Saved data entries
——

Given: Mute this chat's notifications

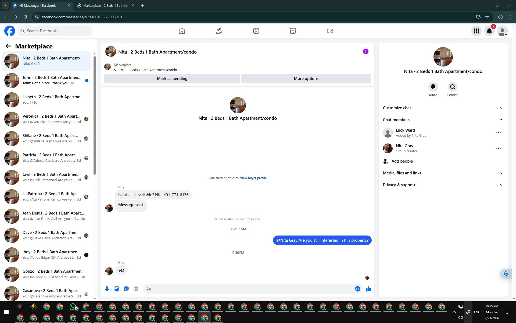Looking at the screenshot, I should tap(433, 87).
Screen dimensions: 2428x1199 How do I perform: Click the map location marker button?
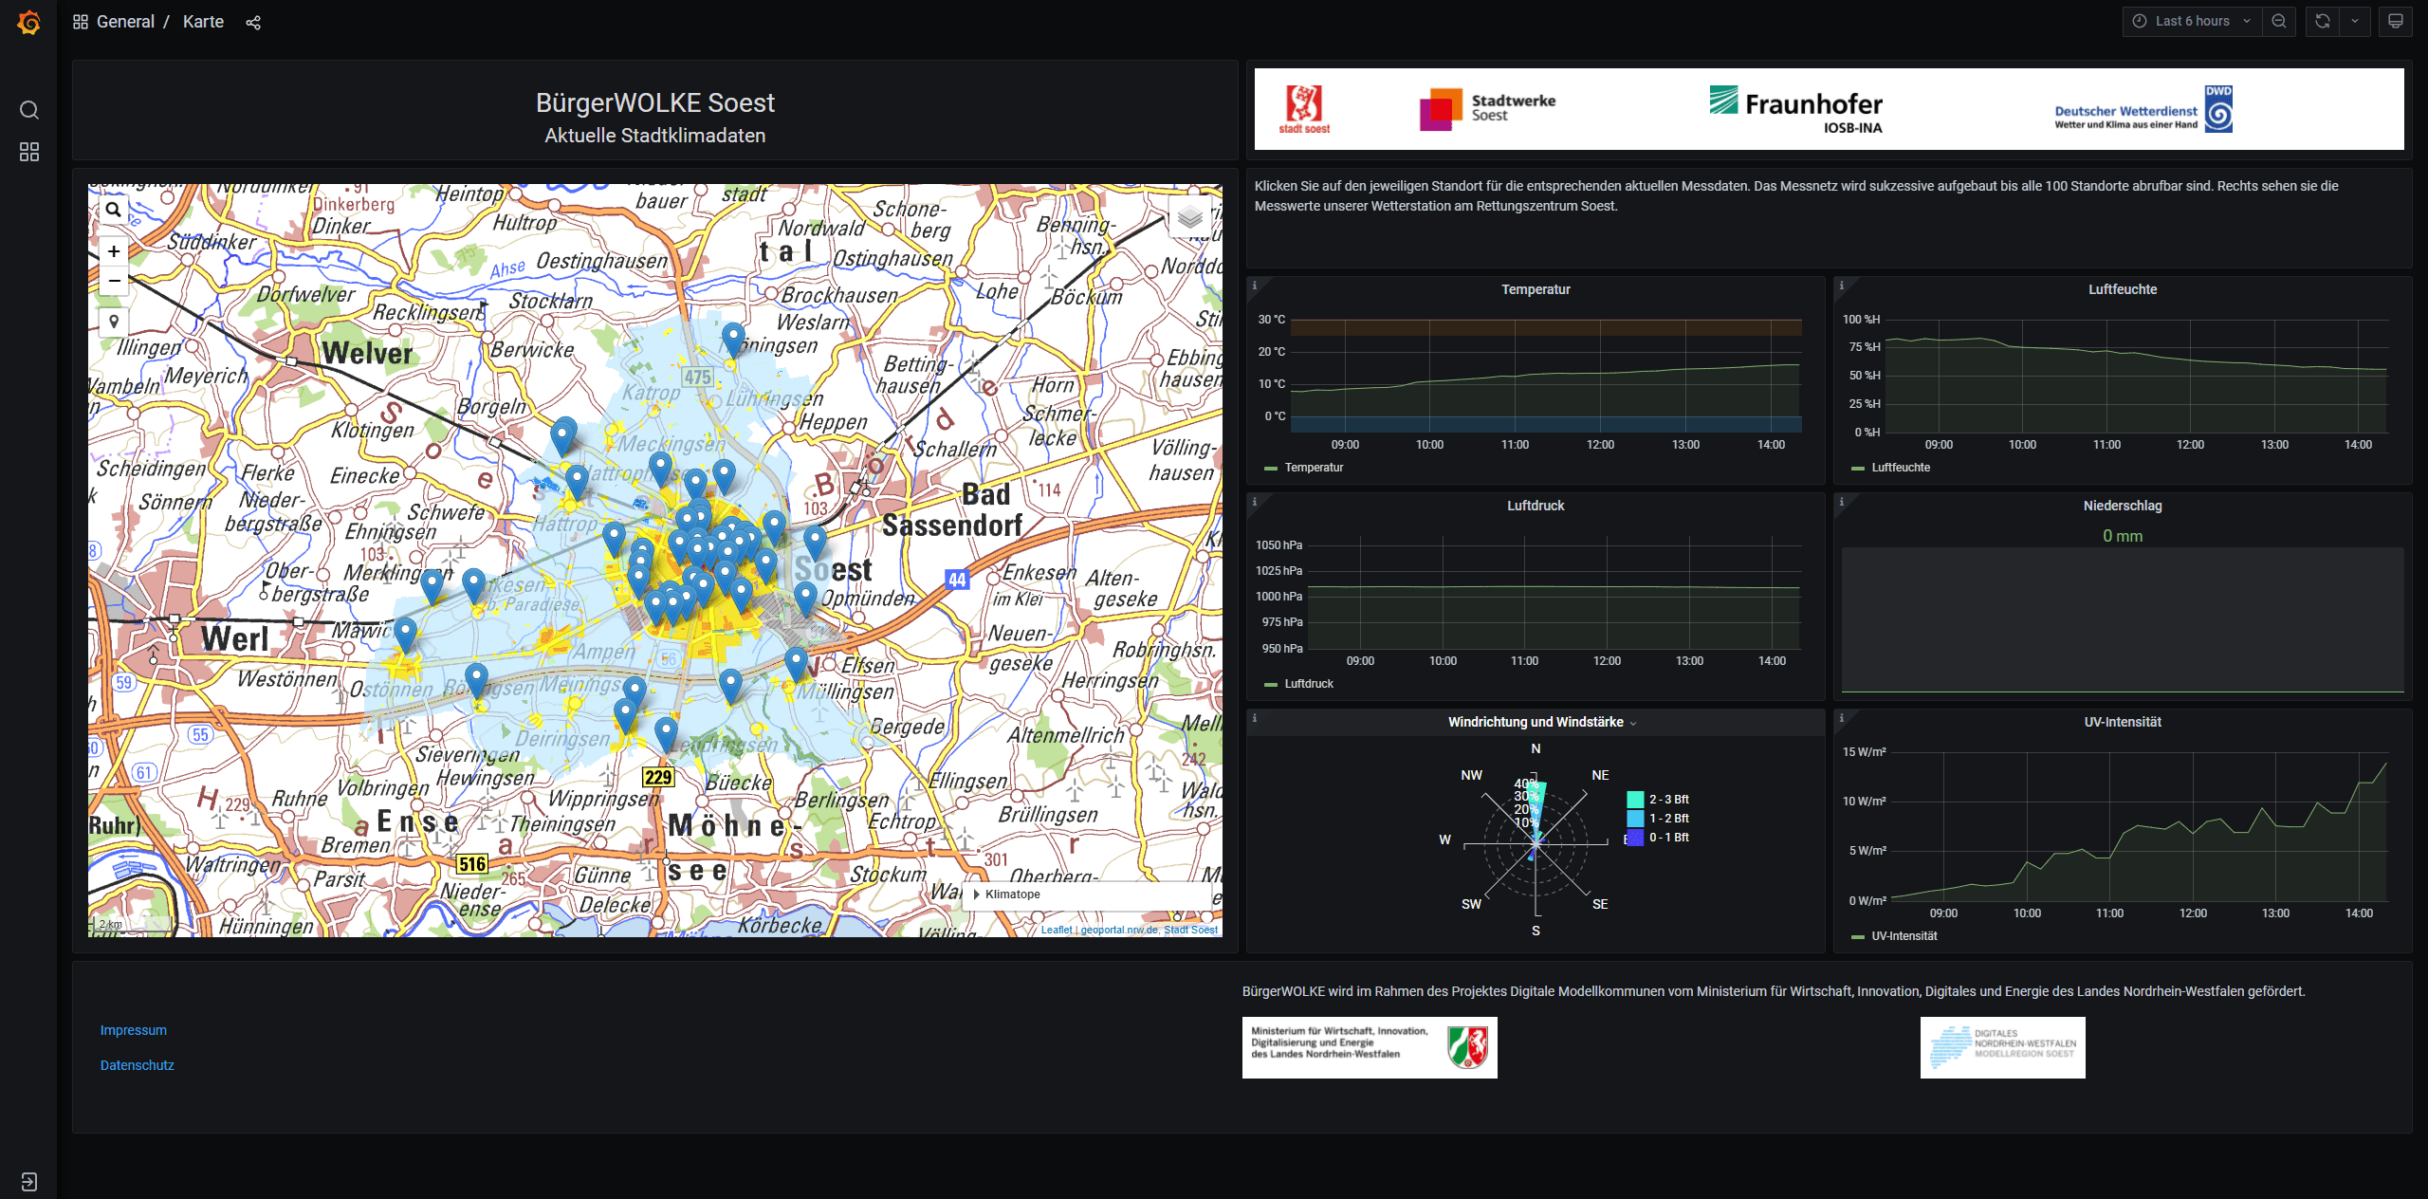[x=114, y=322]
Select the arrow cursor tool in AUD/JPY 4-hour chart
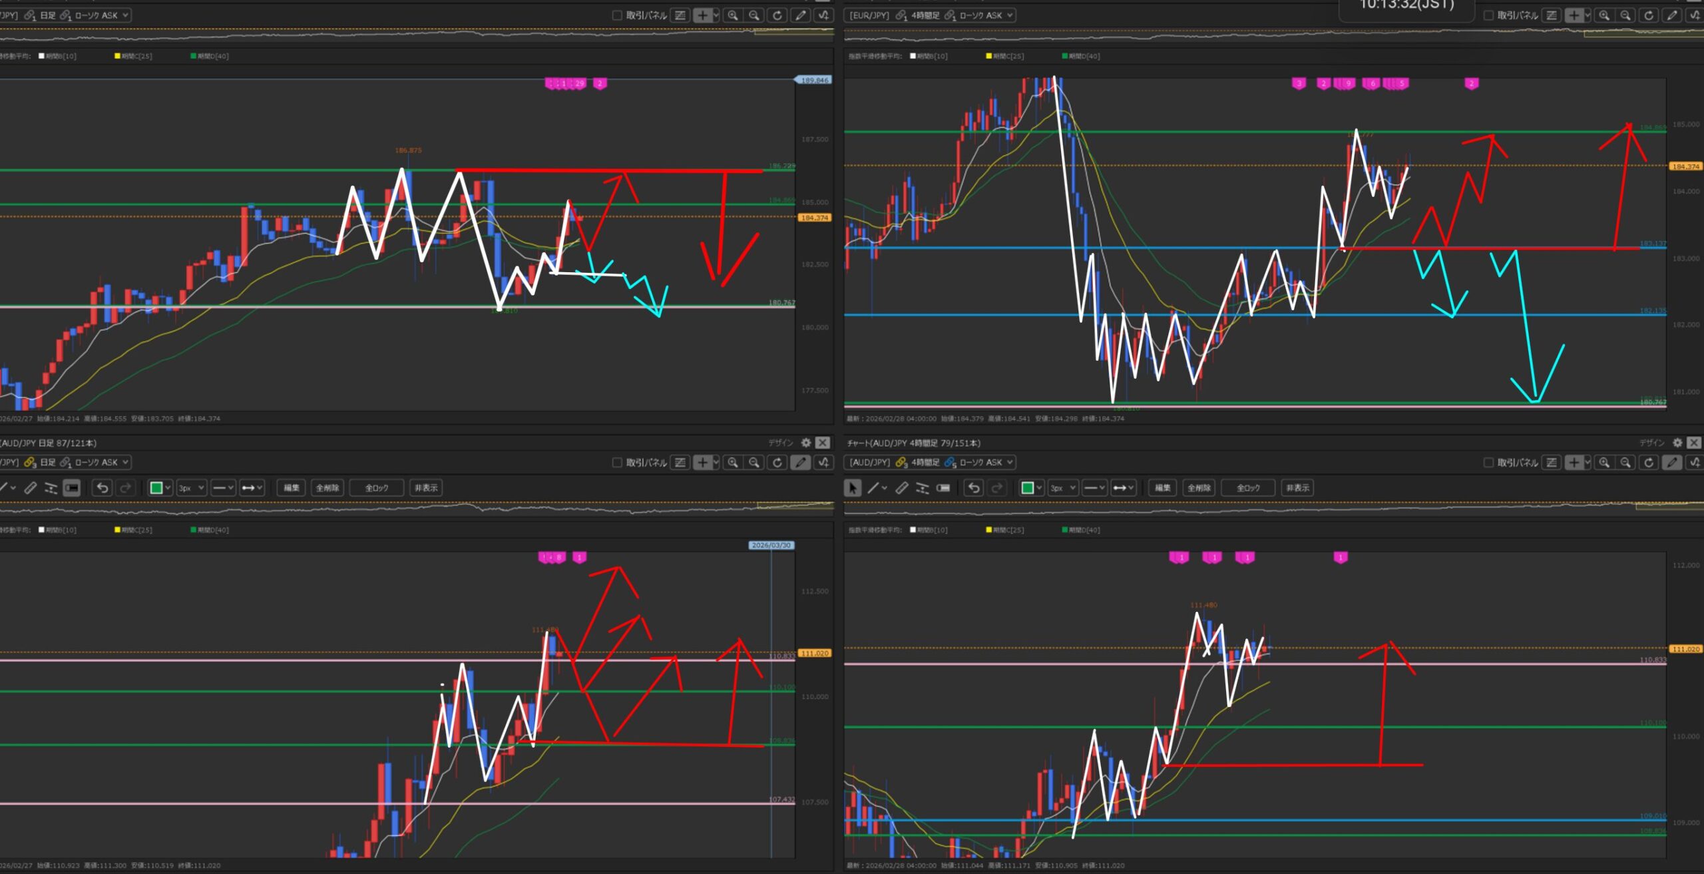This screenshot has width=1704, height=874. click(x=852, y=488)
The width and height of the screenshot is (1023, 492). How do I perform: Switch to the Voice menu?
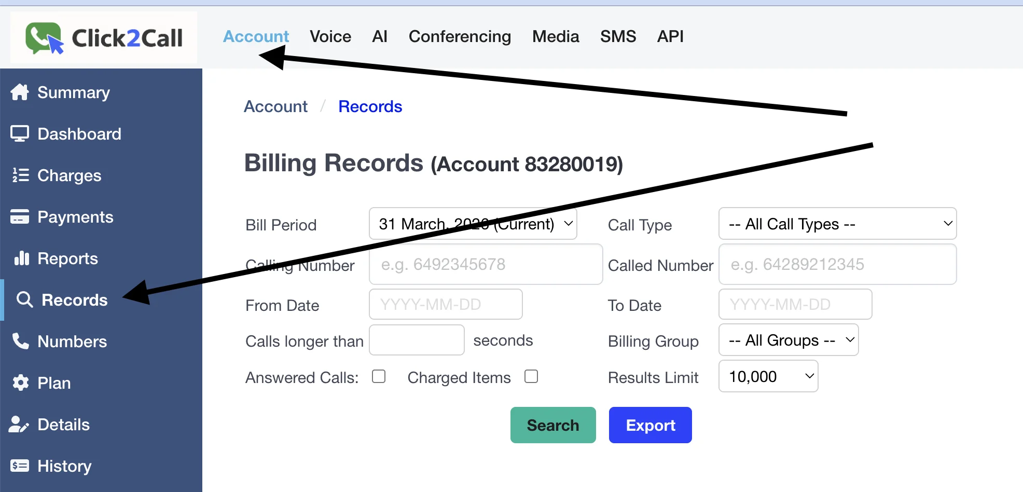330,36
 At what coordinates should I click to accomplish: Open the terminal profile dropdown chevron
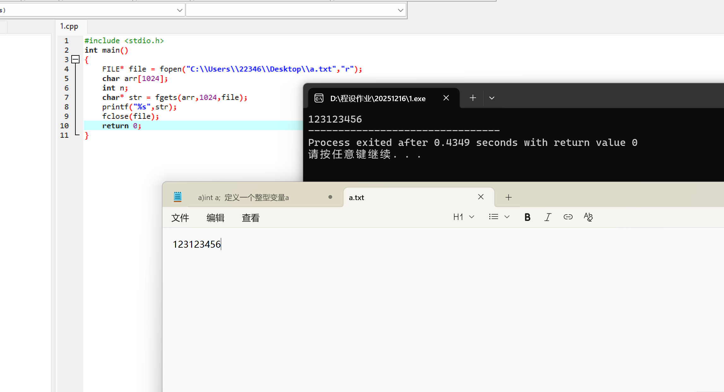491,98
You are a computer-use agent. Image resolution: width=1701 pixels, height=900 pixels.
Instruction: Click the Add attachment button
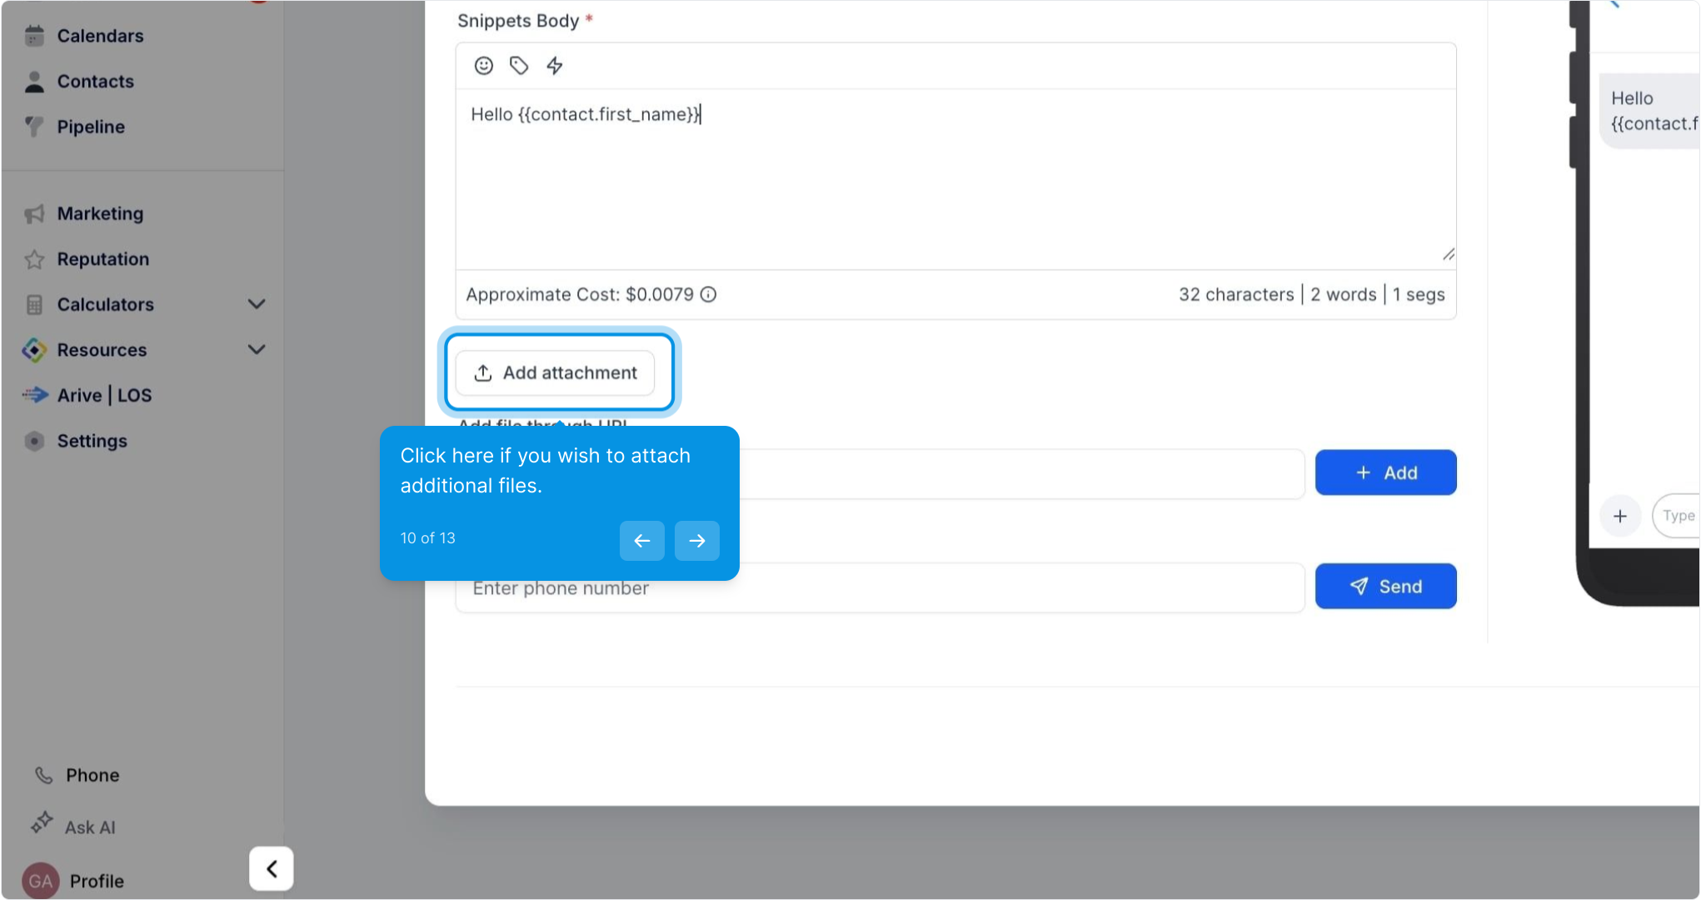pyautogui.click(x=555, y=373)
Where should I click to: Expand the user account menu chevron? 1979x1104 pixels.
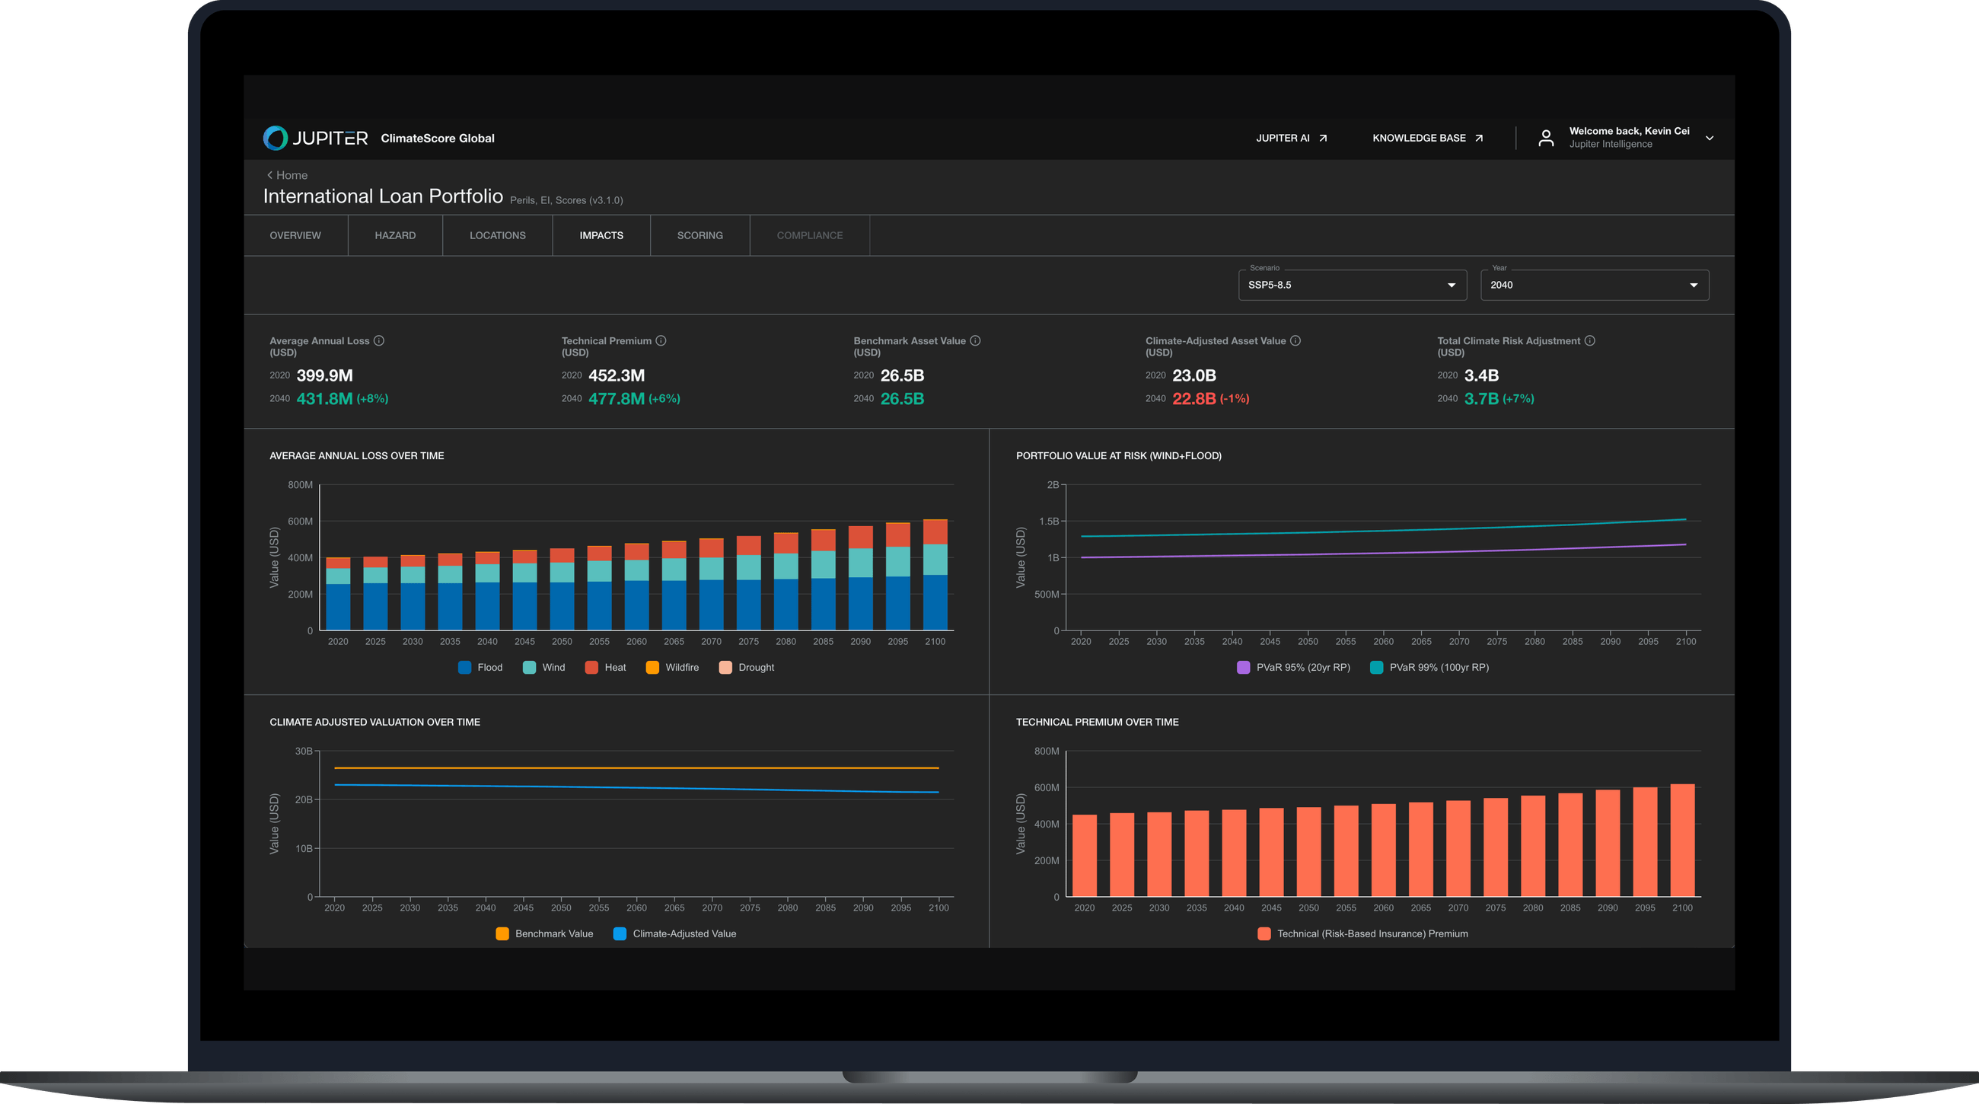[1709, 138]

——

-- Problem description --
When you print the entries, keep every line exactly as it is and drop the pictures.

-- Response below --
Given: Mute this chat's notifications

Looking at the screenshot, I should tap(433, 87).
Screen dimensions: 2428x1199 How do I perform: Click the map location marker button?
[x=114, y=322]
Select the arrow cursor tool in AUD/JPY 4-hour chart
This screenshot has width=1704, height=874. click(x=852, y=488)
The width and height of the screenshot is (1023, 492). How do I perform: Switch to the Voice menu?
330,36
 At what coordinates should I click to accomplish: Open the terminal profile dropdown chevron
491,98
You are a computer-use agent. Image resolution: width=1701 pixels, height=900 pixels.
Instruction: Click the Add attachment button
pyautogui.click(x=555, y=373)
Where should I click to: Expand the user account menu chevron? 1979x1104 pixels.
[1709, 138]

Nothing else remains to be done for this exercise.